# Exercise task
Copy out the data below, swapping every "GUI agent" for "screen assistant" and leaving everything else unchanged.

◇ ◇ ◇

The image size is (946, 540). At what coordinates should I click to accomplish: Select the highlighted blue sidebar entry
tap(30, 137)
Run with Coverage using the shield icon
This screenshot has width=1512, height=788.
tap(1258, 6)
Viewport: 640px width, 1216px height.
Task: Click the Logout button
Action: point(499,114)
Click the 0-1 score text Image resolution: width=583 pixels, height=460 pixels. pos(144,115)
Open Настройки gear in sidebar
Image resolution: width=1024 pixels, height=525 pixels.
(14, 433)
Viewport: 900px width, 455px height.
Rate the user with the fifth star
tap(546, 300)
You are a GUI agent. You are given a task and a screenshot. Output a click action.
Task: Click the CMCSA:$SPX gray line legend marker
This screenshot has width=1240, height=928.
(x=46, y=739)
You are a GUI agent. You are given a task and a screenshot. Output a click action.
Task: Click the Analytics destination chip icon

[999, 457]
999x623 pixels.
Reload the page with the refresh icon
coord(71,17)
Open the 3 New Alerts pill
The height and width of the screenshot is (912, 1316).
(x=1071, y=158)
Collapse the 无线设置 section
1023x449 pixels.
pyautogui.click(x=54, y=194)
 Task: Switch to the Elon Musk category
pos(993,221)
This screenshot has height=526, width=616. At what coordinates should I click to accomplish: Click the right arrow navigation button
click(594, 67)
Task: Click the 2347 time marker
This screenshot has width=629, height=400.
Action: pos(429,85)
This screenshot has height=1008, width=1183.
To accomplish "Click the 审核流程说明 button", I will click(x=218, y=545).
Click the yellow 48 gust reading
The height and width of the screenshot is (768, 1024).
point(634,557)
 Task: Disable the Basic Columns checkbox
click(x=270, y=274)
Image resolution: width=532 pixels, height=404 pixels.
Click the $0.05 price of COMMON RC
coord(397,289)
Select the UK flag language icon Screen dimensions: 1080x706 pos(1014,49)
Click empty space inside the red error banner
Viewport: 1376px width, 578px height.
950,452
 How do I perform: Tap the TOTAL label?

◇ ◇ ◇

# The completed task
The image size is (946, 540). At what coordinates should I click to accomplish: Select the highlighted blue sidebar entry
tap(30, 137)
Run with Coverage using the shield icon
This screenshot has width=1512, height=788.
tap(1258, 6)
Viewport: 640px width, 1216px height.
Task: Click the Logout button
Action: point(499,114)
Click the 0-1 score text Image resolution: width=583 pixels, height=460 pixels. pos(144,115)
Open Настройки gear in sidebar
Image resolution: width=1024 pixels, height=525 pixels.
(14, 433)
Viewport: 900px width, 455px height.
Rate the user with the fifth star
tap(546, 300)
You are a screen assistant. You are given a task and a screenshot. Output a click action.
Task: Click the CMCSA:$SPX gray line legend marker
This screenshot has width=1240, height=928.
(x=46, y=739)
You are a screen assistant. You are given a task and a screenshot. Output a click action.
Task: Click the Analytics destination chip icon

[999, 457]
999x623 pixels.
Reload the page with the refresh icon
coord(71,17)
Open the 3 New Alerts pill
The height and width of the screenshot is (912, 1316).
(x=1071, y=158)
Collapse the 无线设置 section
1023x449 pixels.
pyautogui.click(x=54, y=194)
 Task: Switch to the Elon Musk category
pos(993,221)
This screenshot has height=526, width=616. At what coordinates should I click to accomplish: Click the right arrow navigation button
click(594, 67)
Task: Click the 2347 time marker
This screenshot has width=629, height=400.
Action: pos(429,85)
This screenshot has height=1008, width=1183.
To accomplish "Click the 审核流程说明 button", I will click(x=218, y=545).
Click the yellow 48 gust reading
The height and width of the screenshot is (768, 1024).
point(634,557)
 Task: Disable the Basic Columns checkbox
click(x=270, y=274)
Image resolution: width=532 pixels, height=404 pixels.
Click the $0.05 price of COMMON RC
coord(397,289)
Select the UK flag language icon Screen dimensions: 1080x706 pos(1014,49)
Click empty space inside the red error banner
Viewport: 1376px width, 578px height.
950,452
 How do I perform: Tap the TOTAL label?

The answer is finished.